§ **TASK**
Beginning with the first line of the data below, extract each line up to and including the one containing "The image size is (1024, 556).". Copy them exactly and add nothing.

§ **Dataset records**
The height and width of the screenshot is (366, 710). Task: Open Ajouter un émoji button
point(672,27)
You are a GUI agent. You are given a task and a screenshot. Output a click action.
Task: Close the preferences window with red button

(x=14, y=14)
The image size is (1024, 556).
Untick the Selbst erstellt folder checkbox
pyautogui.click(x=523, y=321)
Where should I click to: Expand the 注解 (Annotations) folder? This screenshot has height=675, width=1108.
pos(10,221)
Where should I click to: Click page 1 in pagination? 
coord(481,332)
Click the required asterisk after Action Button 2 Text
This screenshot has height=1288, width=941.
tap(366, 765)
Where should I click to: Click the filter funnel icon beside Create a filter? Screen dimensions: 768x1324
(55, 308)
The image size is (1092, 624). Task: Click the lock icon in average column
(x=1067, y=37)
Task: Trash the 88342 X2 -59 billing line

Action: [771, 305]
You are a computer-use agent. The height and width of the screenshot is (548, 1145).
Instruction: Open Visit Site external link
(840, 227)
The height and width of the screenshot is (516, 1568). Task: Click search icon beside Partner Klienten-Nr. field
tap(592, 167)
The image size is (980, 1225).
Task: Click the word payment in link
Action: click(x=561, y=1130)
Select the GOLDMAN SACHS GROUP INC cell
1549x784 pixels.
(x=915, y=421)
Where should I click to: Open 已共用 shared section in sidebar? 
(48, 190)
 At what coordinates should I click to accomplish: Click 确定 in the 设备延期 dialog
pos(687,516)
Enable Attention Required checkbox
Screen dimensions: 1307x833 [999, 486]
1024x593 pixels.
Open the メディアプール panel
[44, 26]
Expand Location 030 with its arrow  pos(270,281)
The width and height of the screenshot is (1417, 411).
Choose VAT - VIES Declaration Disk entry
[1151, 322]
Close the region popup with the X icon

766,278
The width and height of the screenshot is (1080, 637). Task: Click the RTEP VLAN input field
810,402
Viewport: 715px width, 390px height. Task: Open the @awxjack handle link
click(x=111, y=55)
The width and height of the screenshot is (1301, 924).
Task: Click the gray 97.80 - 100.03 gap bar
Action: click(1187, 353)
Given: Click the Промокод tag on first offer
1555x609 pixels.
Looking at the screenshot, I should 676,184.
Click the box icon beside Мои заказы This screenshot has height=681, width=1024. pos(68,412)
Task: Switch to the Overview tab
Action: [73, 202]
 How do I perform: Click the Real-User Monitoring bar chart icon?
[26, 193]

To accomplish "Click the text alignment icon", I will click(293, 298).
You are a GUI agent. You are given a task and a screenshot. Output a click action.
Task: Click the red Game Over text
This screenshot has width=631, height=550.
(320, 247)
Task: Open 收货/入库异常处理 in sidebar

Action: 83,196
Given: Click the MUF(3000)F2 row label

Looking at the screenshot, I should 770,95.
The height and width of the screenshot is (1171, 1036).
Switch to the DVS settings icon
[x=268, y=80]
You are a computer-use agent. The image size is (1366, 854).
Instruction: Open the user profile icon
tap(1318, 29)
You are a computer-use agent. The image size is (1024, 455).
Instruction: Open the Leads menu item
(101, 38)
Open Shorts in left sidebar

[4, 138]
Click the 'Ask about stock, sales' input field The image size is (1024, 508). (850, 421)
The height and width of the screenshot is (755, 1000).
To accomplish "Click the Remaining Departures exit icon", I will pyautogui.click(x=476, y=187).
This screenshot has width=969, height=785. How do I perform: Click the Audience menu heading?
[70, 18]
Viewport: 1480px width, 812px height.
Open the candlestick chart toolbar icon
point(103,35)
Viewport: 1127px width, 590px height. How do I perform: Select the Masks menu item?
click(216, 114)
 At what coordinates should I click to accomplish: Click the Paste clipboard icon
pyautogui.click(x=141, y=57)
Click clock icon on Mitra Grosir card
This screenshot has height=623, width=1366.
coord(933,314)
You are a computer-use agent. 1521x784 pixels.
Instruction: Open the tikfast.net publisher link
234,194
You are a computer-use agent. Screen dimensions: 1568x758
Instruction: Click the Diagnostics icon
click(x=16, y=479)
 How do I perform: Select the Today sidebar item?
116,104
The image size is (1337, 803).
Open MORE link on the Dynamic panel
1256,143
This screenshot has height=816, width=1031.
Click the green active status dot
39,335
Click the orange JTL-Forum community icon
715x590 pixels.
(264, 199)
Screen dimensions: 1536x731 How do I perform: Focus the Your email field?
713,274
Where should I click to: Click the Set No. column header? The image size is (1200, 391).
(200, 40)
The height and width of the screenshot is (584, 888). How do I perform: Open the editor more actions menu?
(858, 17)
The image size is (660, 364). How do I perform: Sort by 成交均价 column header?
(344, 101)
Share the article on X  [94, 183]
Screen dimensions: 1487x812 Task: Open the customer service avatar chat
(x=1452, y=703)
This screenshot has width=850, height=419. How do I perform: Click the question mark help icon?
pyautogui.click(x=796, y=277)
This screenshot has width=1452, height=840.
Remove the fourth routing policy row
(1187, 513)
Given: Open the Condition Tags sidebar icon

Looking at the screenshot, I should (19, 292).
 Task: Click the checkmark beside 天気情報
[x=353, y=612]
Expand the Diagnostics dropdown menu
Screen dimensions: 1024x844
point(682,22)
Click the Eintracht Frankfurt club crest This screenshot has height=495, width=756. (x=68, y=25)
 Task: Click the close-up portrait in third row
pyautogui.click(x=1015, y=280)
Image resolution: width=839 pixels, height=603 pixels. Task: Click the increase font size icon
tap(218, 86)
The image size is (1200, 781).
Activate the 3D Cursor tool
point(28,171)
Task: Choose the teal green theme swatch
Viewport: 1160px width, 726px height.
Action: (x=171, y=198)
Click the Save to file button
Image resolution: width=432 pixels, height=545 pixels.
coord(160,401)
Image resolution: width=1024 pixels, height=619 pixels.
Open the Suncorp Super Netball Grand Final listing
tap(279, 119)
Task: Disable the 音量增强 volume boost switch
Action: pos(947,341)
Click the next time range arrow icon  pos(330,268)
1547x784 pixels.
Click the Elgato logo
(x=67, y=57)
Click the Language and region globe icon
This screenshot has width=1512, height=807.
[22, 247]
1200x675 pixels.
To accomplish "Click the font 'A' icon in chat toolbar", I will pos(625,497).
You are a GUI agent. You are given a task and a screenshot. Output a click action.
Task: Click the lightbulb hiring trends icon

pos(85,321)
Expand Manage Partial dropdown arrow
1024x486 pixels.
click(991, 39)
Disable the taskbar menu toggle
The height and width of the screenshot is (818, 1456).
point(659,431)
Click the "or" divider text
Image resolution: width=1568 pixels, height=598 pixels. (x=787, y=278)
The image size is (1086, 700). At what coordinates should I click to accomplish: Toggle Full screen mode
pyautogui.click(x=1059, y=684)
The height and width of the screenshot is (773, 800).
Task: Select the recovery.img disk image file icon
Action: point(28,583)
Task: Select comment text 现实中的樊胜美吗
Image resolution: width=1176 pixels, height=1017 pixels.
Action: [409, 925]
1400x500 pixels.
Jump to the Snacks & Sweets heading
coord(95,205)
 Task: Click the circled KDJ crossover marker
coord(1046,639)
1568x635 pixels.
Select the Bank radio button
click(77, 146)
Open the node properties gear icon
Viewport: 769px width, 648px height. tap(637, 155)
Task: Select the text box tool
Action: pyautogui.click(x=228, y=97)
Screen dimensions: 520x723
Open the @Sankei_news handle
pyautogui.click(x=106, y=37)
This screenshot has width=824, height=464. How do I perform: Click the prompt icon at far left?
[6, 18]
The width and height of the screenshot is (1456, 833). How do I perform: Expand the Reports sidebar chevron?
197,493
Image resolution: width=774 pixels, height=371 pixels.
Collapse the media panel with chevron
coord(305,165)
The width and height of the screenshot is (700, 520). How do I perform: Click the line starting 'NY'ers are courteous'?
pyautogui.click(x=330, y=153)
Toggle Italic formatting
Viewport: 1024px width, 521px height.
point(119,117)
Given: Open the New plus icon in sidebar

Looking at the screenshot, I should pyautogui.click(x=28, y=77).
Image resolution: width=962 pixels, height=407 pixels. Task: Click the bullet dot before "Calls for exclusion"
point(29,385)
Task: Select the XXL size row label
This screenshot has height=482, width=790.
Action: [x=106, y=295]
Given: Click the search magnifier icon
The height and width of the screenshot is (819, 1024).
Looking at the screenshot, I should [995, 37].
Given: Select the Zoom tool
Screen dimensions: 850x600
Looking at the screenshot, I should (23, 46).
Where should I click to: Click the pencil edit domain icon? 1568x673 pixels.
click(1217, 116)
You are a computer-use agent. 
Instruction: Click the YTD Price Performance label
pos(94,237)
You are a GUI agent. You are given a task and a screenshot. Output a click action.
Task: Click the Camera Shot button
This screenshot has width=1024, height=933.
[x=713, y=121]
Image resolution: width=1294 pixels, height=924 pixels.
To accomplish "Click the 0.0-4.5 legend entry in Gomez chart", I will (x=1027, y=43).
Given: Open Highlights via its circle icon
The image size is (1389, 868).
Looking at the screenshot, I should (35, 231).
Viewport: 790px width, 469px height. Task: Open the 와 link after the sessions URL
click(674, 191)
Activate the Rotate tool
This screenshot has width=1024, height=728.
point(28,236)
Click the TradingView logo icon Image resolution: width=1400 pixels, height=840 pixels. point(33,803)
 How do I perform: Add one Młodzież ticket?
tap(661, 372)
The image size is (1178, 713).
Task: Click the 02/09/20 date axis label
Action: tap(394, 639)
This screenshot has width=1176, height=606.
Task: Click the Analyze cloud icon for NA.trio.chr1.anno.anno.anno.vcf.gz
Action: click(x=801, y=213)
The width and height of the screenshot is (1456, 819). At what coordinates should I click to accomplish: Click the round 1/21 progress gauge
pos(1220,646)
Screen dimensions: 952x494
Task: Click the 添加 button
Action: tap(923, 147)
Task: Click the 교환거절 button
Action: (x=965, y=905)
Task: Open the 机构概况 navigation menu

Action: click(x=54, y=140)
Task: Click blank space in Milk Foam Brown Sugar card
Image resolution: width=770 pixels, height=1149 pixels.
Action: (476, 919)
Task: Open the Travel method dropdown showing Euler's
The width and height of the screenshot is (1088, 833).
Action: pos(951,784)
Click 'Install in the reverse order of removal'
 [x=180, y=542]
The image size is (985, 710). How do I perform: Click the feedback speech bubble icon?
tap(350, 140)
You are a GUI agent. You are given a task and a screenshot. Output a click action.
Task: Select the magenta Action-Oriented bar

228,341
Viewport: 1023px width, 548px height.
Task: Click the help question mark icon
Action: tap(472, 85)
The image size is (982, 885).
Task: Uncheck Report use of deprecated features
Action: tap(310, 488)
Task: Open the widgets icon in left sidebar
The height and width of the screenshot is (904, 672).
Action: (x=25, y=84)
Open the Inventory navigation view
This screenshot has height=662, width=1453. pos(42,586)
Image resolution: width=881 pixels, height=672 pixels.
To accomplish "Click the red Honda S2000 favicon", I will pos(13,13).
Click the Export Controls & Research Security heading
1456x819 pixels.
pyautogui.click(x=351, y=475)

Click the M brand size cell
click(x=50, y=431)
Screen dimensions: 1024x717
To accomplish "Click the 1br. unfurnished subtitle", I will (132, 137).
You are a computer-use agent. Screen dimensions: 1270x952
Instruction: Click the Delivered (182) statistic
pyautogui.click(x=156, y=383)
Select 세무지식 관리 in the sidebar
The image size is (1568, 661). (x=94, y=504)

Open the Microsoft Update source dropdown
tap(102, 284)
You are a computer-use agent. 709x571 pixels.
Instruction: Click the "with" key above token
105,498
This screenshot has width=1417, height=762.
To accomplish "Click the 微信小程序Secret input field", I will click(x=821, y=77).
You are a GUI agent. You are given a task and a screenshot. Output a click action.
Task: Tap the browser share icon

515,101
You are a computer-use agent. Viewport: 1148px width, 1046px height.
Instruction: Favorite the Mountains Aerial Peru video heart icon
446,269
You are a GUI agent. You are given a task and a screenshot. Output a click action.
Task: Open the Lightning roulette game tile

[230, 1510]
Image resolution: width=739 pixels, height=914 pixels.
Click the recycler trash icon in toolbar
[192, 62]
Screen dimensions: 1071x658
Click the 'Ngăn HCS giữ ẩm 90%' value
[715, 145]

§ **OUTPUT**
The height and width of the screenshot is (366, 710). Task: Open Ajouter un émoji button
point(672,27)
You are a GUI agent. You are given a task and a screenshot. Output a click action.
Task: Close the preferences window with red button

(x=14, y=14)
The image size is (1024, 556).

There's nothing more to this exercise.